2024 Mercedes-Benz AMG S 63 E Performance
The S-Class remains the standard of the luxury car segment and the pinnacle of the Mercedes-Benz lineup. This year, the automaker shoved its plug-in hybrid AMG powertrain into the S-Class to give it an eye-popping 791 hp and 1,018 lb-ft of torque. The luxury barge can sprint from 0-60 mph in 3.2 seconds and can drive about 15 miles on electricity alone, though that’s not truly the point. It may be the most complex car ever built, and it mixes luxury with performance quite well, but it’s expensive, not overly efficient, and not as fun as our finalists.
2024 Nissan Z Nismo
The Nissan Z Nismo arrived as the more track-focused variant of the iconic nameplate. The upgrades are minor, but meaningful, with an extra 20 hp and 34 lb-ft of torque versus the regular Z for 420 hp and 394 lb-ft. It boasts improved cooling for the engine oil and a revised suspension to firm things up for track duty. But the sole transmission option is a 9-speed automatic. The Z Nismo was actually invited to be a finalist and we looked forward to testing it further, but the automaker declined to provide a vehicle, so it bowed out of the competition.

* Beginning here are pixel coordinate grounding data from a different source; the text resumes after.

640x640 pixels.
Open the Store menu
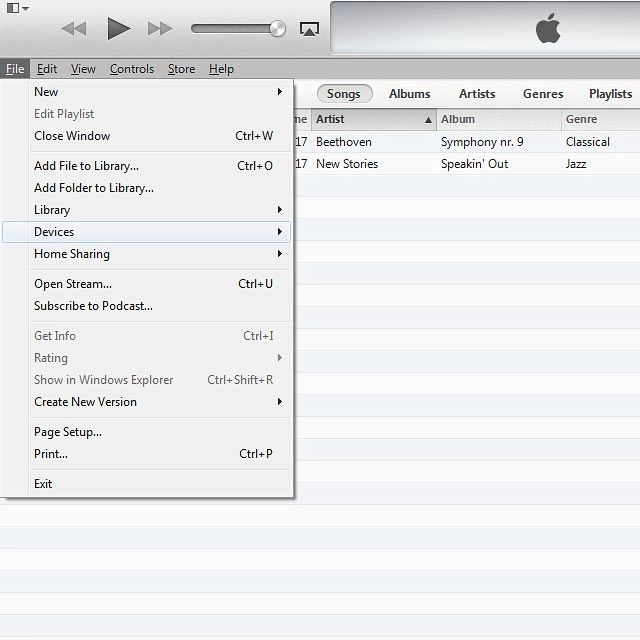coord(181,69)
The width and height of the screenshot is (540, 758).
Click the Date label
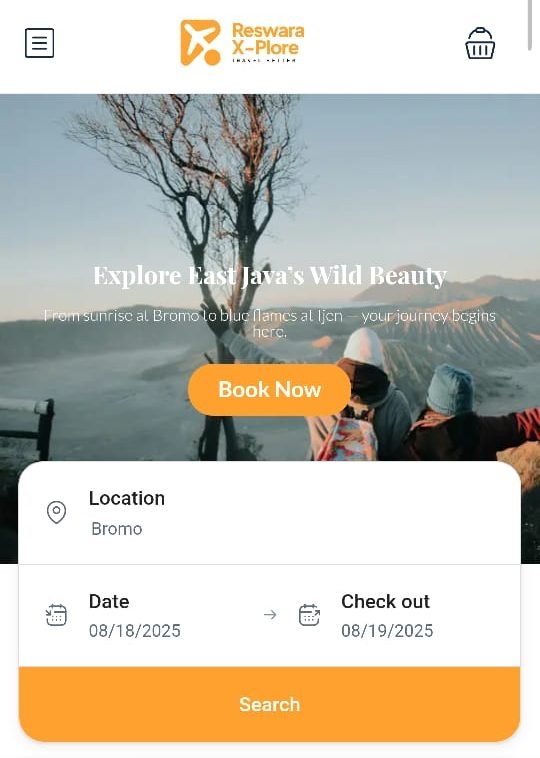point(109,601)
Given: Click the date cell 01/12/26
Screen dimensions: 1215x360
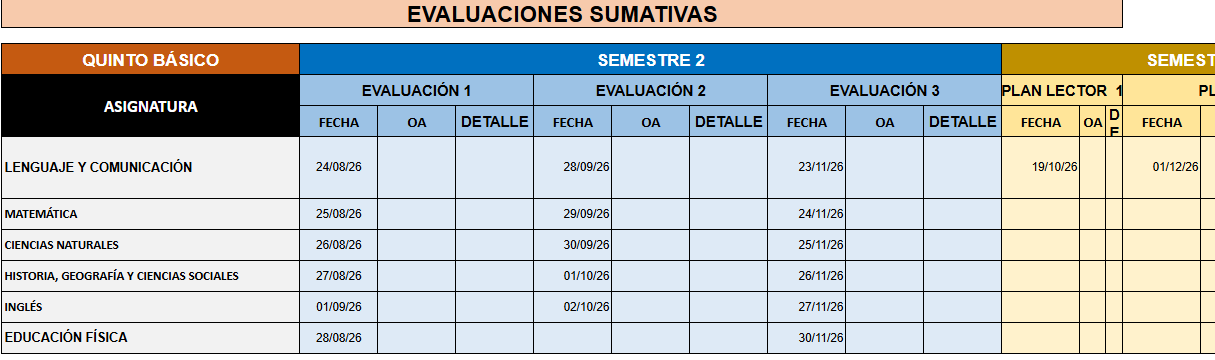Looking at the screenshot, I should coord(1162,167).

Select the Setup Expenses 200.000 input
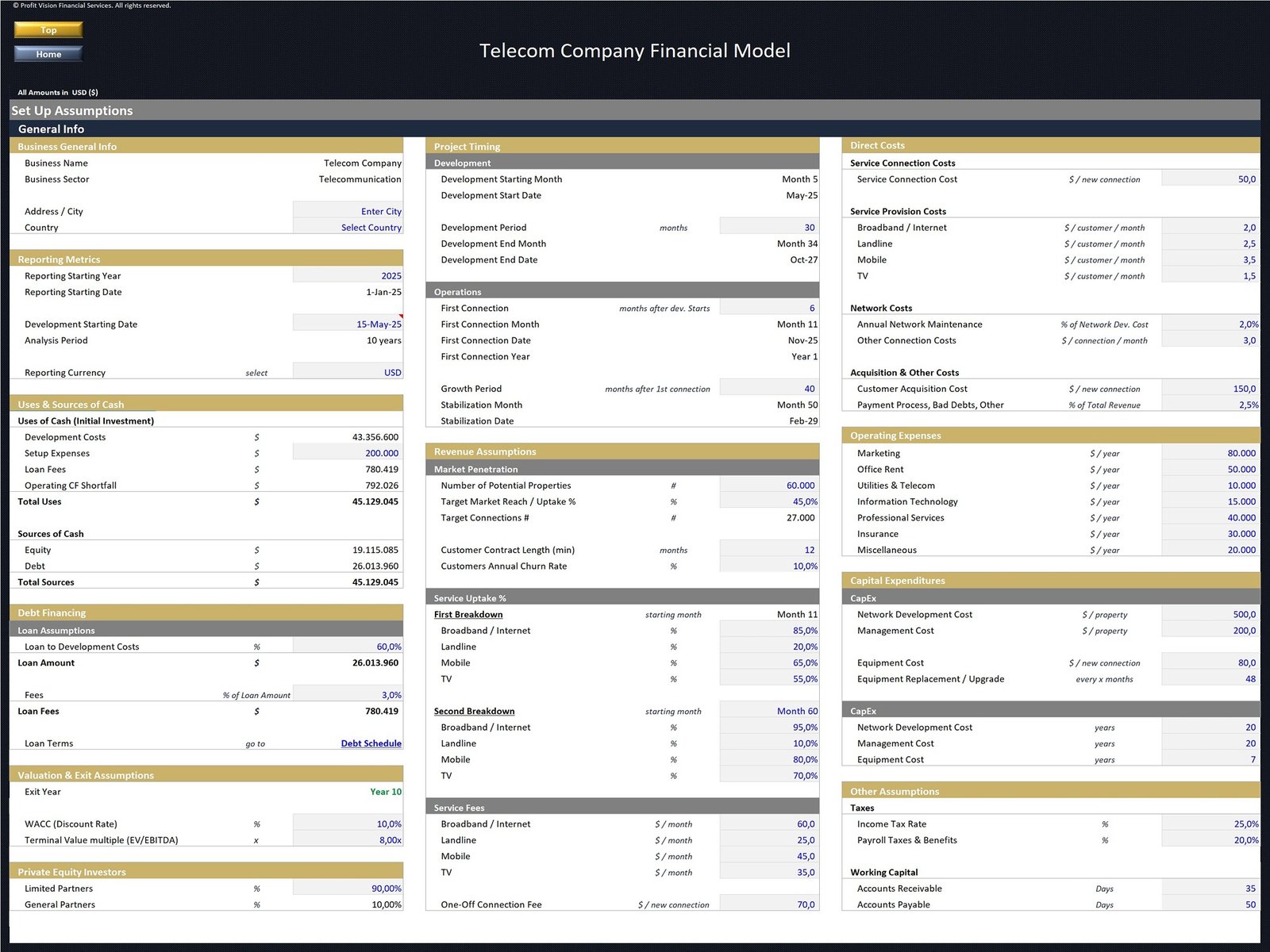click(x=348, y=453)
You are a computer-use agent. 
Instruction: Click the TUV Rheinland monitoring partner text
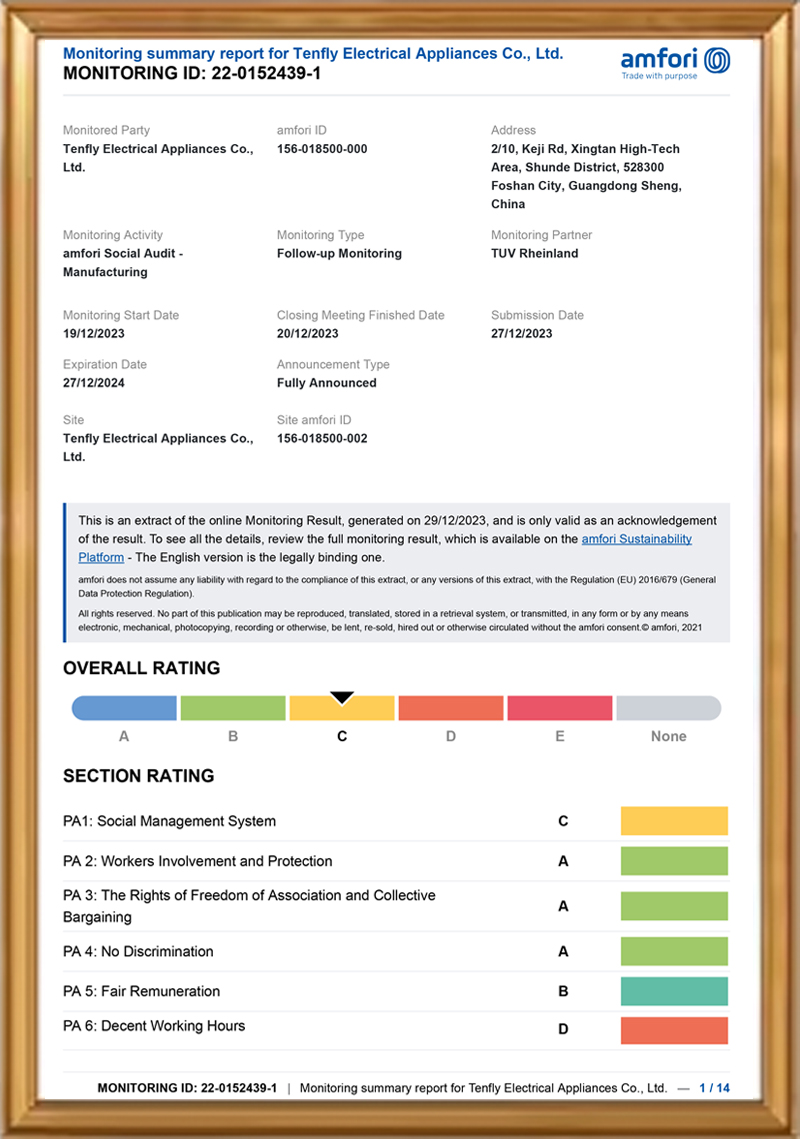pyautogui.click(x=534, y=253)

2022 Porsche 718 Cayman GT4 RS
Some enthusiasts argue that despite the 911 serving as Porsche’s halo it’s the 718 Cayman GT4 RS that defines Porsche perfection. The mid-engine design pairs the best bits of the 911 GT3 without losing the fire, fury, and power of the automaker’s icon. The GT3’s 493-hp flat-6 is a rev-happy delight with 4.0 liters of greatness screaming to 9,000 rpm. At more than $160,000, the GT4 RS has already jumped nearly $20,000 since its introduction in 2021, and it’s extremely difficult to get a car without a hefty dealer markup. For practical reasons, it was cut.
2023 Porsche 911 GT3 RS
The latest Porsche 911 GT3 RS arrived to make fast faster. With incredible mechanical adjustability, motorsports technology baked into its design, and all the tricks Porsche knows how to employ in a street-legal package, the latest GT3 RS is best described as a weapon seeking the perfect lap. It’s also beyond overkill for nearly every mere mortal both on the street and on the track. It starts at $225,250, and that’s if you can get on the list to even get one at all, not to mention one at MSRP. The latest in the 911 lineup sets a bar, but not for this competition.

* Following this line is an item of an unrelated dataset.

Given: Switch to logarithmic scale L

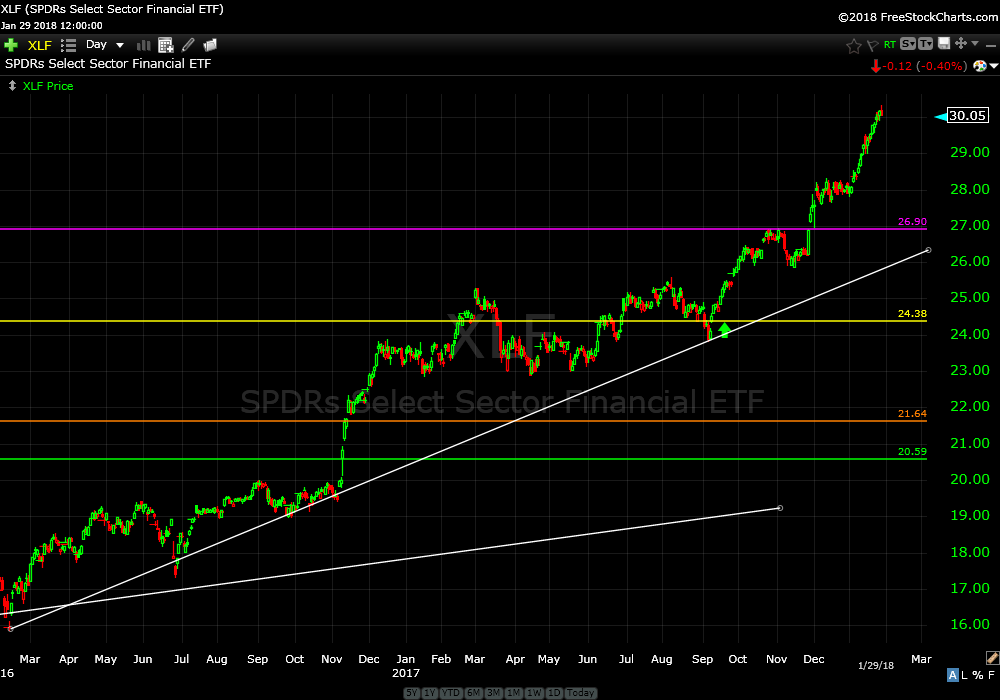Looking at the screenshot, I should point(965,676).
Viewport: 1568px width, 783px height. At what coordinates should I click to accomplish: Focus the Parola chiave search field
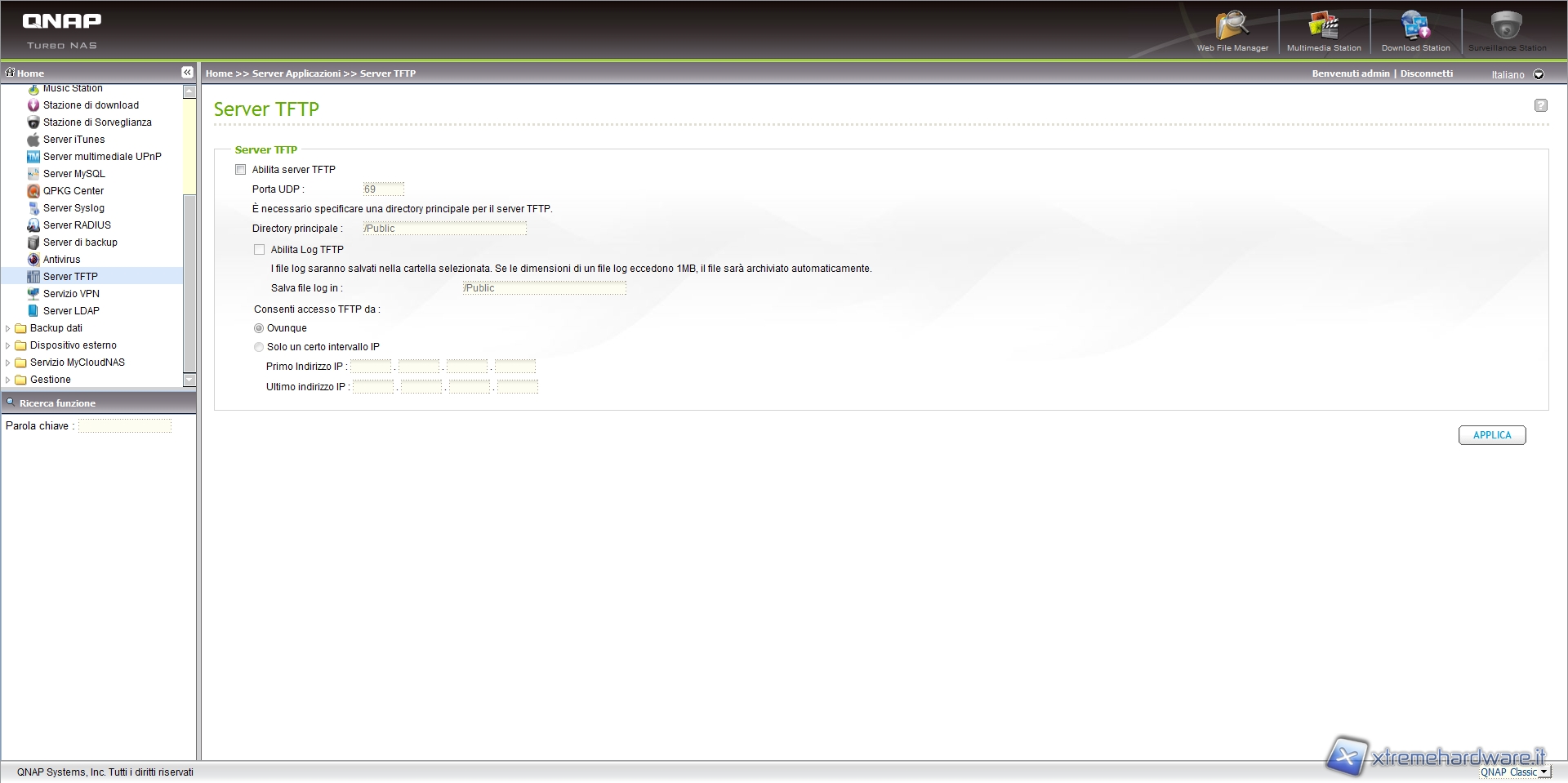point(125,426)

2025 Volvo EX30 electric SUV (dual-motor, Vapor Grey)
With a base price of $36,245, and the ability to sprint from 0-60 mph in 3.4 seconds for $46,195, the EX30 offers an electric-car bargain with a premium Volvo badge. It’s also the quickest production Volvo in the automaker’s history. Yes, it’s quick, but the cost-cutting interior might be a bridge too far for those who love Volvo’s pristine interiors. From the soundbar mounted on the dashboard to the single screen housing all the vehicle’s controls, the EX30 doesn’t feel like a premium product.